**TASK GOAL**
Print the records below exactly as they appear.

**SUPPLIED MATERIAL**

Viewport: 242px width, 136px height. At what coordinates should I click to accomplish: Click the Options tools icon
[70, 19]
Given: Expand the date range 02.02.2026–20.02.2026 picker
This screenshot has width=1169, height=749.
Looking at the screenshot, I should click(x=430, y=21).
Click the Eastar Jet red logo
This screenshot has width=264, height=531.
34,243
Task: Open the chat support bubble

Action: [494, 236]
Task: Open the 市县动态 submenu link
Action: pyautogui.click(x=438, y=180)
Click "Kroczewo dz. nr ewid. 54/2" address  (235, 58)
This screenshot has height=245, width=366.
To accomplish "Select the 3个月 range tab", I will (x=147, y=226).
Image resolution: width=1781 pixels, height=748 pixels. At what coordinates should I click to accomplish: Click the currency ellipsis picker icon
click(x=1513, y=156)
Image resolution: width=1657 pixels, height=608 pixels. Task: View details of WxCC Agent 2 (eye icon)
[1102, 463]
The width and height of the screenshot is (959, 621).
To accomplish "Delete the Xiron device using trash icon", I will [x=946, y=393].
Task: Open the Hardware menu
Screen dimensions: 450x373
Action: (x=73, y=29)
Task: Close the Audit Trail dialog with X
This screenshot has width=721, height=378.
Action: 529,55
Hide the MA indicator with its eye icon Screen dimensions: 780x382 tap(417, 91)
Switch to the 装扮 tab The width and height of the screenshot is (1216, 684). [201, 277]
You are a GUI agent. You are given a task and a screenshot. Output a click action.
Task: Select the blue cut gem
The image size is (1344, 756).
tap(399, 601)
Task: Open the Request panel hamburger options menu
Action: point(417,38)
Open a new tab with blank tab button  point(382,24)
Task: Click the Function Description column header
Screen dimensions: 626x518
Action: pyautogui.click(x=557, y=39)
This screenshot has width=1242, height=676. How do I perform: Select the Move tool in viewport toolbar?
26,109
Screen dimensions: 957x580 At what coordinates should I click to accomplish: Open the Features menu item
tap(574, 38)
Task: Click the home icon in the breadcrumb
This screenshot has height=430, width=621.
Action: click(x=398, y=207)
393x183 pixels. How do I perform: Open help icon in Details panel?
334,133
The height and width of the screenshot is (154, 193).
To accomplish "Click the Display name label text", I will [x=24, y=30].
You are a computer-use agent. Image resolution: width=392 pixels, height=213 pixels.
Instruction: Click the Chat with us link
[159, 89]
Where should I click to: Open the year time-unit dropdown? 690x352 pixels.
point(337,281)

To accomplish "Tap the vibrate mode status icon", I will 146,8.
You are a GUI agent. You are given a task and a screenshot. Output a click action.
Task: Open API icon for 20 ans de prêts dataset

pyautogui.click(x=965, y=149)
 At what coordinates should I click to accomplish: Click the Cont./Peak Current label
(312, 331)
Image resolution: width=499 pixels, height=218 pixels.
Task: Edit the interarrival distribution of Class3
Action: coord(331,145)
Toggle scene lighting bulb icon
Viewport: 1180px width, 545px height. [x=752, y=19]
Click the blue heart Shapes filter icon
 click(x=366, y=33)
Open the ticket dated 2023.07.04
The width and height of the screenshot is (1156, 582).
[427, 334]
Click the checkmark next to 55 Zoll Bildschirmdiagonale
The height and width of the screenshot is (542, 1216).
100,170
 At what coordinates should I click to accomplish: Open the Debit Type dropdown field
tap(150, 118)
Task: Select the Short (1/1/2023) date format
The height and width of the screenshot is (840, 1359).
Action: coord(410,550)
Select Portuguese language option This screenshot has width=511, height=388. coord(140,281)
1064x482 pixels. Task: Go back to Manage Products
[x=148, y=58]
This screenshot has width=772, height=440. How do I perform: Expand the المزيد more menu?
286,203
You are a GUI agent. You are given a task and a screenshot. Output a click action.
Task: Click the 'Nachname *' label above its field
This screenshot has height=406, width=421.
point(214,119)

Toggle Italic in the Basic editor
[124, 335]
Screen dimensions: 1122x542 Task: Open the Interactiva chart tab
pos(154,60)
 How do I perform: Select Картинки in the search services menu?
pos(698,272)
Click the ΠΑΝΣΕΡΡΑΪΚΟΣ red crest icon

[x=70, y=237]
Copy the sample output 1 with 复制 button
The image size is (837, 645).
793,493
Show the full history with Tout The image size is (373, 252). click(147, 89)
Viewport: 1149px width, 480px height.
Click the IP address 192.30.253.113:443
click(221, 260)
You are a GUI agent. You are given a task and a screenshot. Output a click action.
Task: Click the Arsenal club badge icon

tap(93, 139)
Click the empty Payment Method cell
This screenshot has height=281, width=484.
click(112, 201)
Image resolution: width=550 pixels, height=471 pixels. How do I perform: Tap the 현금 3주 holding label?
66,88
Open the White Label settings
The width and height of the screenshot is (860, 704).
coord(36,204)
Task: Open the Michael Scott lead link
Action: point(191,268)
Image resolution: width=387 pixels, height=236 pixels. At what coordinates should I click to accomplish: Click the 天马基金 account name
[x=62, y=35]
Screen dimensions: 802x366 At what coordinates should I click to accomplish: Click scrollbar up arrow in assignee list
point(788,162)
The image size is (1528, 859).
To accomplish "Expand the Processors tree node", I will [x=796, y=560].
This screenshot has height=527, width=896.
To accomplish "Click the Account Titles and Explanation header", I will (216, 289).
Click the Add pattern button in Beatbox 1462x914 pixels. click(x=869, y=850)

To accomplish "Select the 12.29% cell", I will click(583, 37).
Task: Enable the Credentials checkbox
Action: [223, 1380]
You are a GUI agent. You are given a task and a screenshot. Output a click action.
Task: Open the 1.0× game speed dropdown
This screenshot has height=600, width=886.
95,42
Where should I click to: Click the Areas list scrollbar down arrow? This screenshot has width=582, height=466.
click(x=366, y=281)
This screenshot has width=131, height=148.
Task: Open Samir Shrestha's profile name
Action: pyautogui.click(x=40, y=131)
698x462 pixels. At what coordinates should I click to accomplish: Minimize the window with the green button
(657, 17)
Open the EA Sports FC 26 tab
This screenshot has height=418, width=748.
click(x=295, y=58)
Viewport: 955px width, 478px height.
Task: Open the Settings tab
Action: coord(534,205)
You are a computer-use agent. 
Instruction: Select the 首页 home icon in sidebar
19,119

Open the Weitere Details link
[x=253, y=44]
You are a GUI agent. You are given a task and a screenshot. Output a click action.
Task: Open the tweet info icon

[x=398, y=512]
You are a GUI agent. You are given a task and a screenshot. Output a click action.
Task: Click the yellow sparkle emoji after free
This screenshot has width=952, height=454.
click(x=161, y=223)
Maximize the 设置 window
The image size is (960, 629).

**RESPONSE**
Viewport: 242px width, 136px height. At what coordinates should I click to accomplish: Click the Options tools icon
[70, 19]
Given: Expand the date range 02.02.2026–20.02.2026 picker
This screenshot has width=1169, height=749.
Looking at the screenshot, I should click(x=430, y=21).
Click the Eastar Jet red logo
This screenshot has width=264, height=531.
34,243
Task: Open the chat support bubble

Action: [494, 236]
Task: Open the 市县动态 submenu link
Action: pyautogui.click(x=438, y=180)
Click "Kroczewo dz. nr ewid. 54/2" address  (235, 58)
This screenshot has height=245, width=366.
To accomplish "Select the 3个月 range tab", I will (x=147, y=226).
Image resolution: width=1781 pixels, height=748 pixels. At what coordinates should I click to accomplish: Click the currency ellipsis picker icon
click(x=1513, y=156)
Image resolution: width=1657 pixels, height=608 pixels. Task: View details of WxCC Agent 2 (eye icon)
[1102, 463]
The width and height of the screenshot is (959, 621).
To accomplish "Delete the Xiron device using trash icon", I will [x=946, y=393].
Task: Open the Hardware menu
Screen dimensions: 450x373
Action: (x=73, y=29)
Task: Close the Audit Trail dialog with X
This screenshot has width=721, height=378.
Action: 529,55
Hide the MA indicator with its eye icon Screen dimensions: 780x382 tap(417, 91)
Switch to the 装扮 tab The width and height of the screenshot is (1216, 684). [201, 277]
You are a GUI agent. You are given a task and a screenshot. Output a click action.
Task: Select the blue cut gem
The image size is (1344, 756).
tap(399, 601)
Task: Open the Request panel hamburger options menu
Action: point(417,38)
Open a new tab with blank tab button  point(382,24)
Task: Click the Function Description column header
Screen dimensions: 626x518
Action: pyautogui.click(x=557, y=39)
This screenshot has width=1242, height=676. How do I perform: Select the Move tool in viewport toolbar?
26,109
Screen dimensions: 957x580 At what coordinates should I click to accomplish: Open the Features menu item
tap(574, 38)
Task: Click the home icon in the breadcrumb
This screenshot has height=430, width=621.
Action: click(x=398, y=207)
393x183 pixels. How do I perform: Open help icon in Details panel?
334,133
The height and width of the screenshot is (154, 193).
To accomplish "Click the Display name label text", I will [x=24, y=30].
You are a computer-use agent. Image resolution: width=392 pixels, height=213 pixels.
Instruction: Click the Chat with us link
[159, 89]
Where should I click to: Open the year time-unit dropdown? 690x352 pixels.
point(337,281)

To accomplish "Tap the vibrate mode status icon", I will 146,8.
You are a GUI agent. You are given a task and a screenshot. Output a click action.
Task: Open API icon for 20 ans de prêts dataset

pyautogui.click(x=965, y=149)
 At what coordinates should I click to accomplish: Click the Cont./Peak Current label
(312, 331)
Image resolution: width=499 pixels, height=218 pixels.
Task: Edit the interarrival distribution of Class3
Action: coord(331,145)
Toggle scene lighting bulb icon
Viewport: 1180px width, 545px height. [x=752, y=19]
Click the blue heart Shapes filter icon
 click(x=366, y=33)
Open the ticket dated 2023.07.04
The width and height of the screenshot is (1156, 582).
[427, 334]
Click the checkmark next to 55 Zoll Bildschirmdiagonale
The height and width of the screenshot is (542, 1216).
100,170
 At what coordinates should I click to accomplish: Open the Debit Type dropdown field
tap(150, 118)
Task: Select the Short (1/1/2023) date format
The height and width of the screenshot is (840, 1359).
Action: coord(410,550)
Select Portuguese language option This screenshot has width=511, height=388. coord(140,281)
1064x482 pixels. Task: Go back to Manage Products
[x=148, y=58]
This screenshot has width=772, height=440. How do I perform: Expand the المزيد more menu?
286,203
You are a GUI agent. You are given a task and a screenshot. Output a click action.
Task: Click the 'Nachname *' label above its field
This screenshot has height=406, width=421.
point(214,119)

Toggle Italic in the Basic editor
[124, 335]
Screen dimensions: 1122x542 Task: Open the Interactiva chart tab
pos(154,60)
 How do I perform: Select Картинки in the search services menu?
pos(698,272)
Click the ΠΑΝΣΕΡΡΑΪΚΟΣ red crest icon

[x=70, y=237]
Copy the sample output 1 with 复制 button
The image size is (837, 645).
793,493
Show the full history with Tout The image size is (373, 252). click(147, 89)
Viewport: 1149px width, 480px height.
Click the IP address 192.30.253.113:443
click(221, 260)
You are a GUI agent. You are given a task and a screenshot. Output a click action.
Task: Click the Arsenal club badge icon

tap(93, 139)
Click the empty Payment Method cell
This screenshot has height=281, width=484.
click(112, 201)
Image resolution: width=550 pixels, height=471 pixels. How do I perform: Tap the 현금 3주 holding label?
66,88
Open the White Label settings
The width and height of the screenshot is (860, 704).
coord(36,204)
Task: Open the Michael Scott lead link
Action: point(191,268)
Image resolution: width=387 pixels, height=236 pixels. At what coordinates should I click to accomplish: Click the 天马基金 account name
[x=62, y=35]
Screen dimensions: 802x366 At what coordinates should I click to accomplish: Click scrollbar up arrow in assignee list
point(788,162)
The image size is (1528, 859).
To accomplish "Expand the Processors tree node", I will [x=796, y=560].
This screenshot has height=527, width=896.
To accomplish "Click the Account Titles and Explanation header", I will (216, 289).
Click the Add pattern button in Beatbox 1462x914 pixels. click(x=869, y=850)

To accomplish "Select the 12.29% cell", I will click(583, 37).
Task: Enable the Credentials checkbox
Action: [223, 1380]
You are a GUI agent. You are given a task and a screenshot. Output a click action.
Task: Open the 1.0× game speed dropdown
This screenshot has height=600, width=886.
95,42
Where should I click to: Click the Areas list scrollbar down arrow? This screenshot has width=582, height=466.
click(x=366, y=281)
This screenshot has width=131, height=148.
Task: Open Samir Shrestha's profile name
Action: pyautogui.click(x=40, y=131)
698x462 pixels. At what coordinates should I click to accomplish: Minimize the window with the green button
(657, 17)
Open the EA Sports FC 26 tab
This screenshot has height=418, width=748.
click(x=295, y=58)
Viewport: 955px width, 478px height.
Task: Open the Settings tab
Action: coord(534,205)
You are a computer-use agent. 
Instruction: Select the 首页 home icon in sidebar
19,119

Open the Weitere Details link
[x=253, y=44]
You are a GUI agent. You are given a task and a screenshot. Output a click action.
Task: Open the tweet info icon

[x=398, y=512]
You are a GUI agent. You are given a task and a screenshot. Output a click action.
Task: Click the yellow sparkle emoji after free
This screenshot has width=952, height=454.
click(x=161, y=223)
Maximize the 设置 window
The image size is (960, 629).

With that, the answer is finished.